The exercise: Summarize the text on the phrase "give up the ghost" in two sentences.

Text shown:
Why Is This Phrase Used?
Why does the KJV Bible reference giving up a ghost? Is this some sort of reference to the Holy Ghost? No, it is not a reference to the Holy Ghost/Spirit. In Old and Middle English the word ghost was used synonymously with spirit. So “giving up the ghost” would be synonymous with “yielding your spirit”.
More modern translations will either translate this as simply “die” or in John 19:30 we read that Jesus “bowed his head and gave up his spirit”. The Greek in John 19:30 is indeed a bit different than in the other gospel accounts. There the term “spirit” (pneuma) is specifically used. In Mark and Luke, the word ekpneo (breathed out, expire) is used. That is why in Mark and Luke you’ll read that Jesus “breathed his last” instead of “gave up his spirit”. In Acts, the word used for the death of Ananias, Sapphira, and Herod is ekpsycho. It is the same concept. So, there is something unique about John 19:30.
It is in John 19:30 that I think we are better positioned to understand more about the origins of this phrase. The word used for “gave up” is paradidomi. This is a very common word. It is the same word used for Jesus being delivered over to the guards and authorities. It means that you are giving something over to another. And so in John 19:30, we see that Jesus is yielding the very center of Himself (his pnuema) over to the Father. This is why the phrasing “give up the ghost” became more popular in the 17th and 18th century. It wasn’t simply that you were “pushing up daisies” or “taking a dirt nap” you were actually submitting your spirit to the LORD.

Source material:
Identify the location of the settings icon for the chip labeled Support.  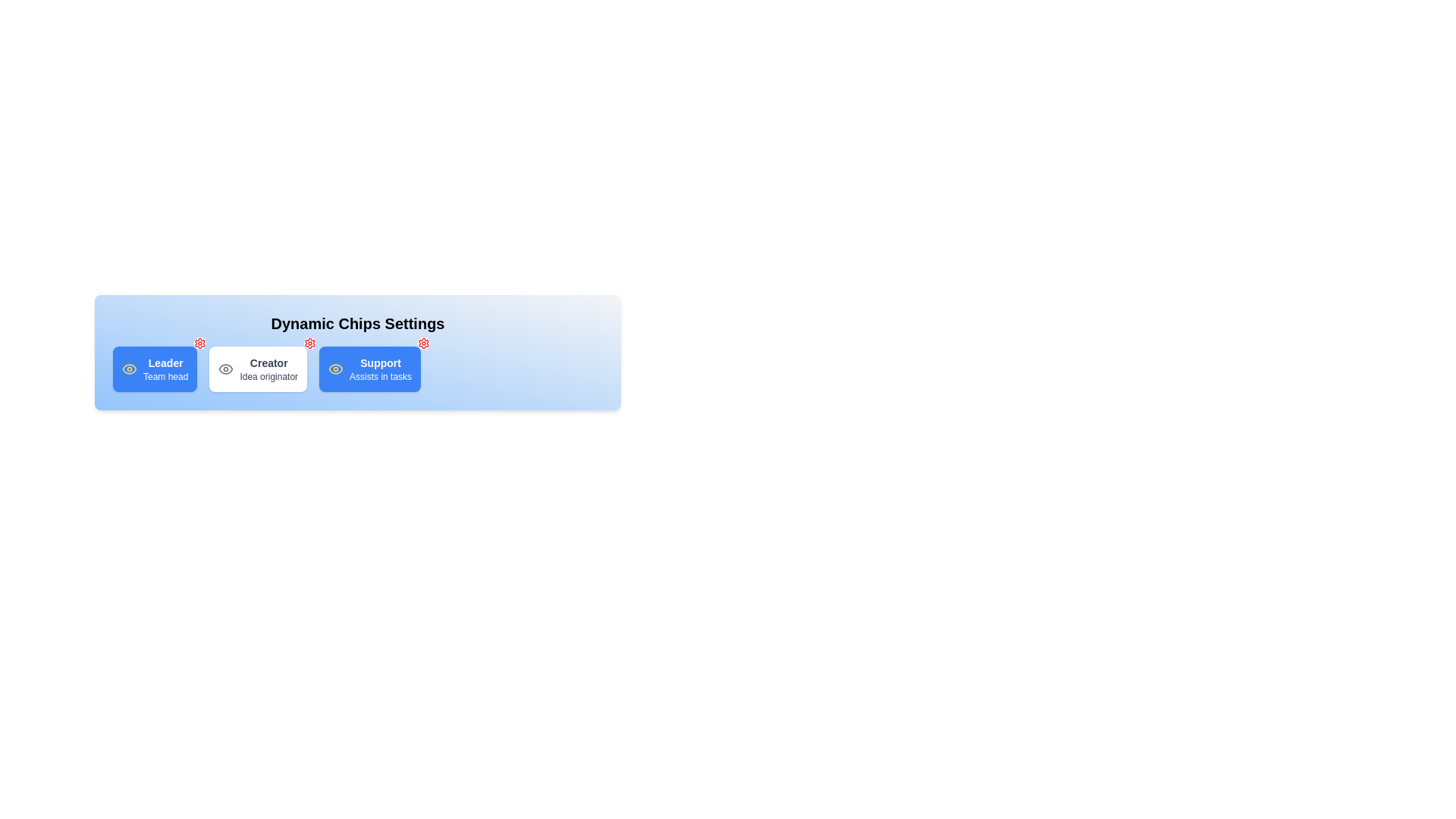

Result of the task: The KJV's "giving up the ghost" is not a reference to the Holy Ghost but means "yielding your spirit," because Old and Middle English used "ghost" synonymously with "spirit." Mark, Luke, and Acts use words for breathing out or expiring, but John 19:30 pairs pneuma with paradidomi, showing Jesus handing his spirit over to the Father, which the text links to the phrase becoming more popular in the 17th and 18th century.